#### OBJECTIVE
Which lines in the records below contain the string "label"? Report each such line in full, treating uppercase and lowercase letters as distinct.

** start of THE INPUT **

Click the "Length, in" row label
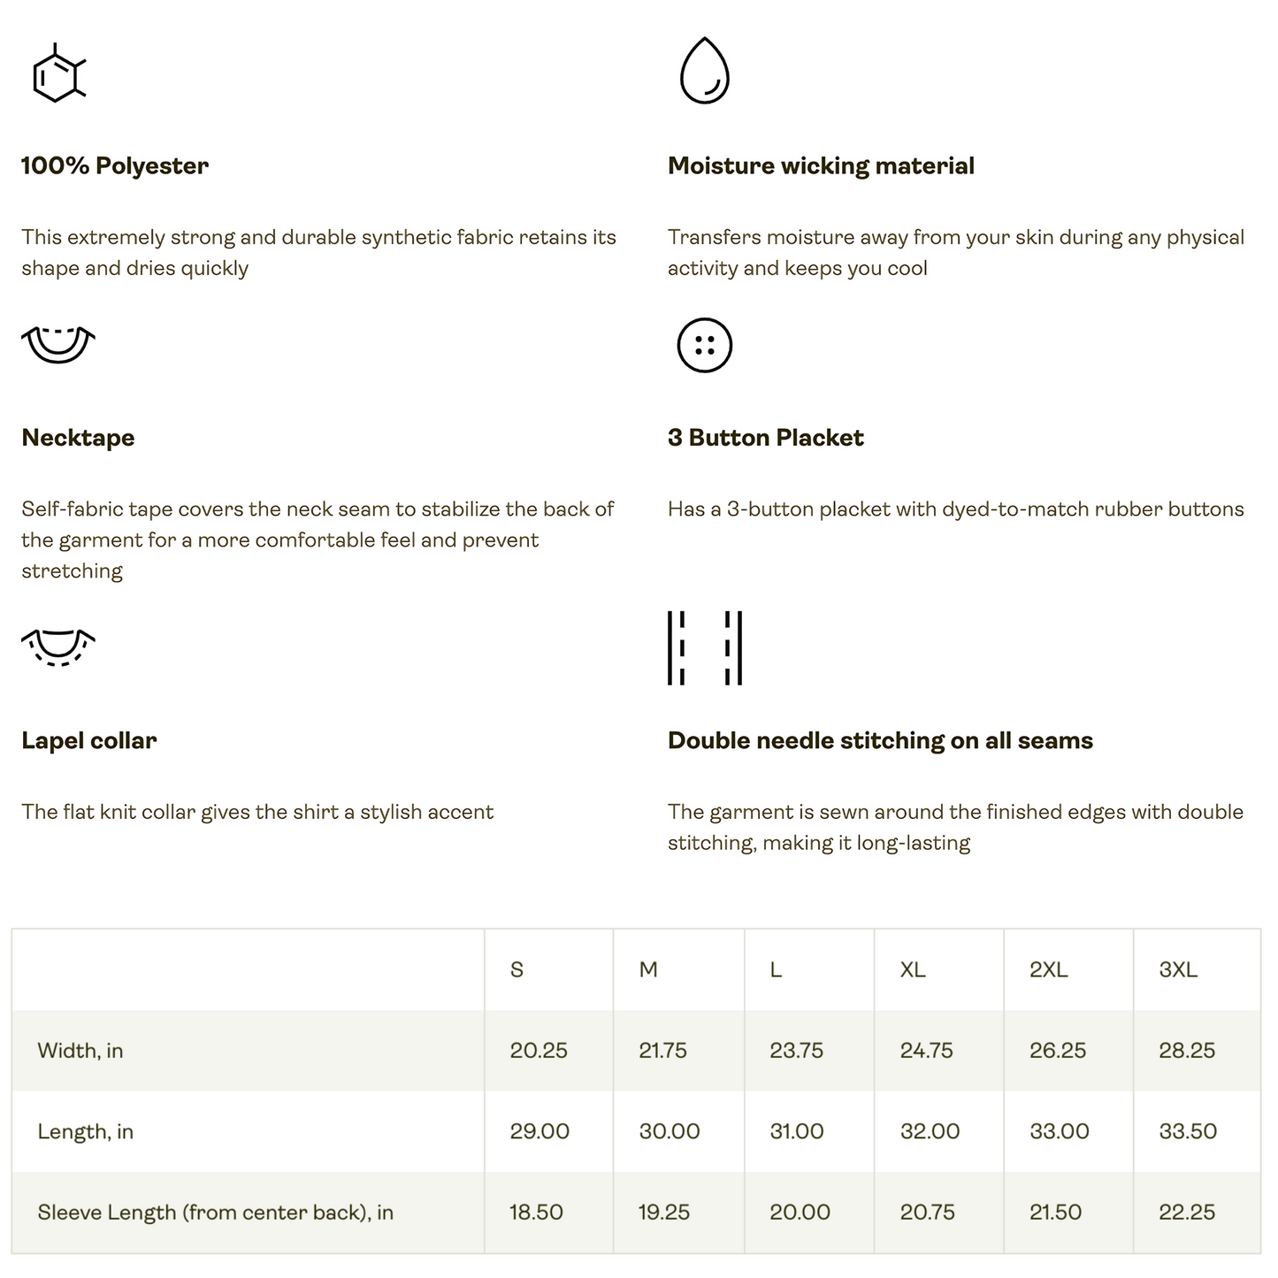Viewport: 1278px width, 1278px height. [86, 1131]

** end of THE INPUT **
** start of THE INPUT **

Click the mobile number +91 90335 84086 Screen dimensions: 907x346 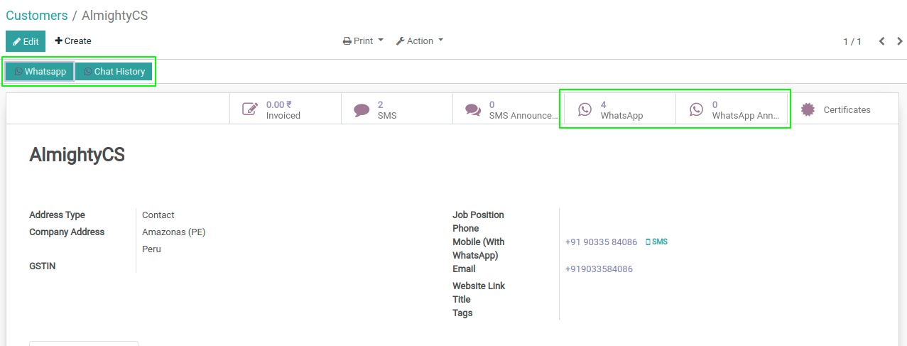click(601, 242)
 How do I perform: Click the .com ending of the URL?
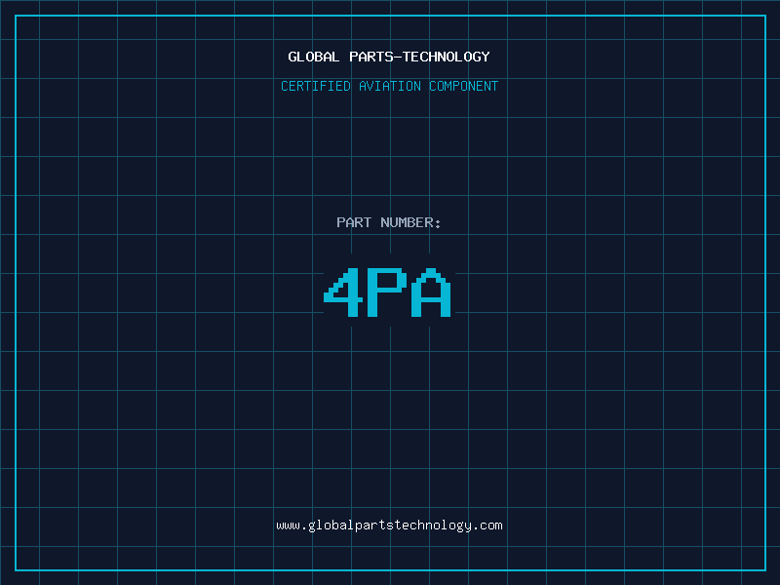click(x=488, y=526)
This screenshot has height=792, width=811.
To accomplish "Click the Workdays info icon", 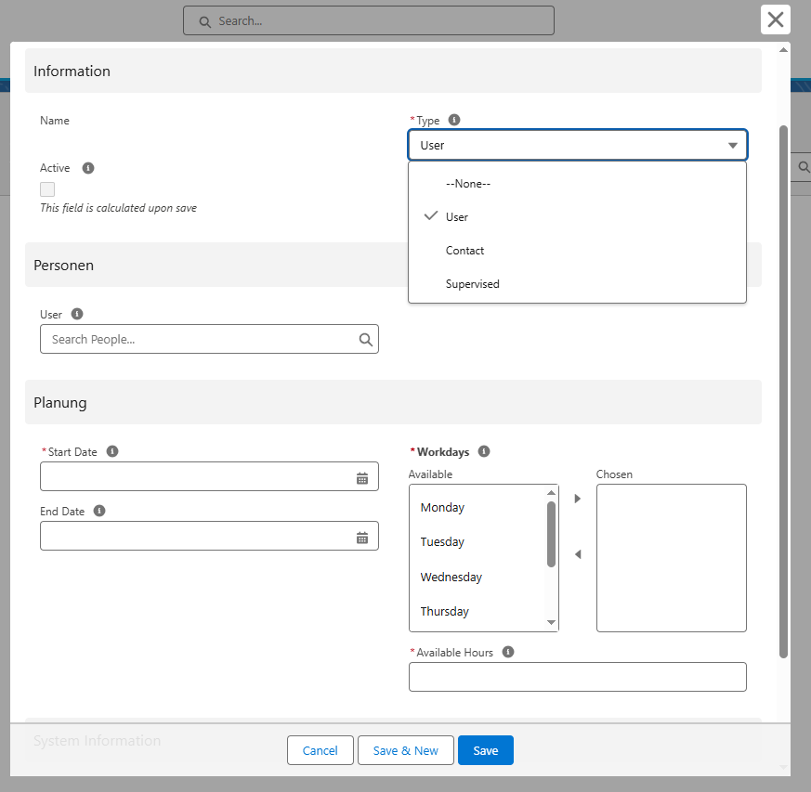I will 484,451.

** end of THE INPUT **
** start of THE INPUT **

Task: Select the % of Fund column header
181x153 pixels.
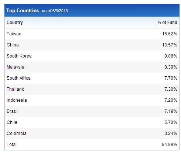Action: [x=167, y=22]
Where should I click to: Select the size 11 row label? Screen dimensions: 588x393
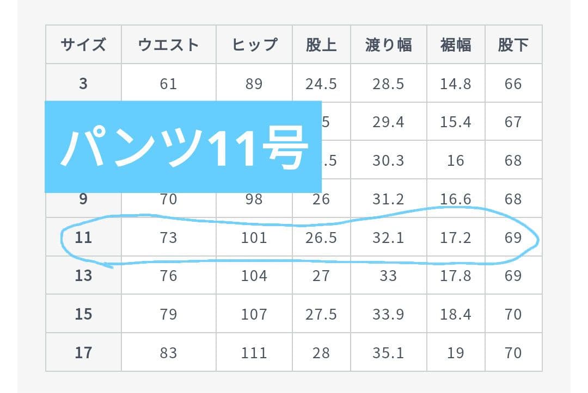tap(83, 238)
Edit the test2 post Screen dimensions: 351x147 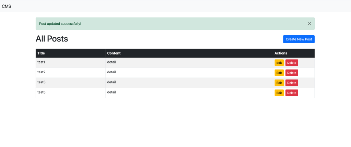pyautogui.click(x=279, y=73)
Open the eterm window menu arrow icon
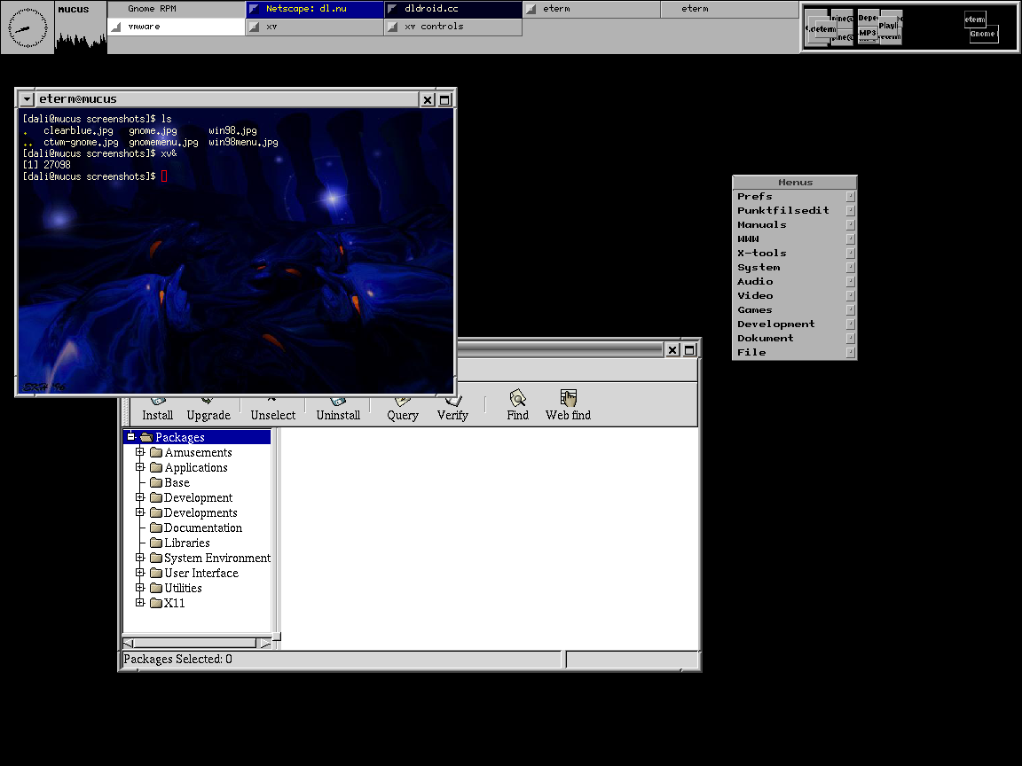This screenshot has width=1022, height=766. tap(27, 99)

** end of THE INPUT **

#### THE SOLUTION
Click the "Length, in" row label
Where should I click to: Select the size 11 row label? Screen dimensions: 588x393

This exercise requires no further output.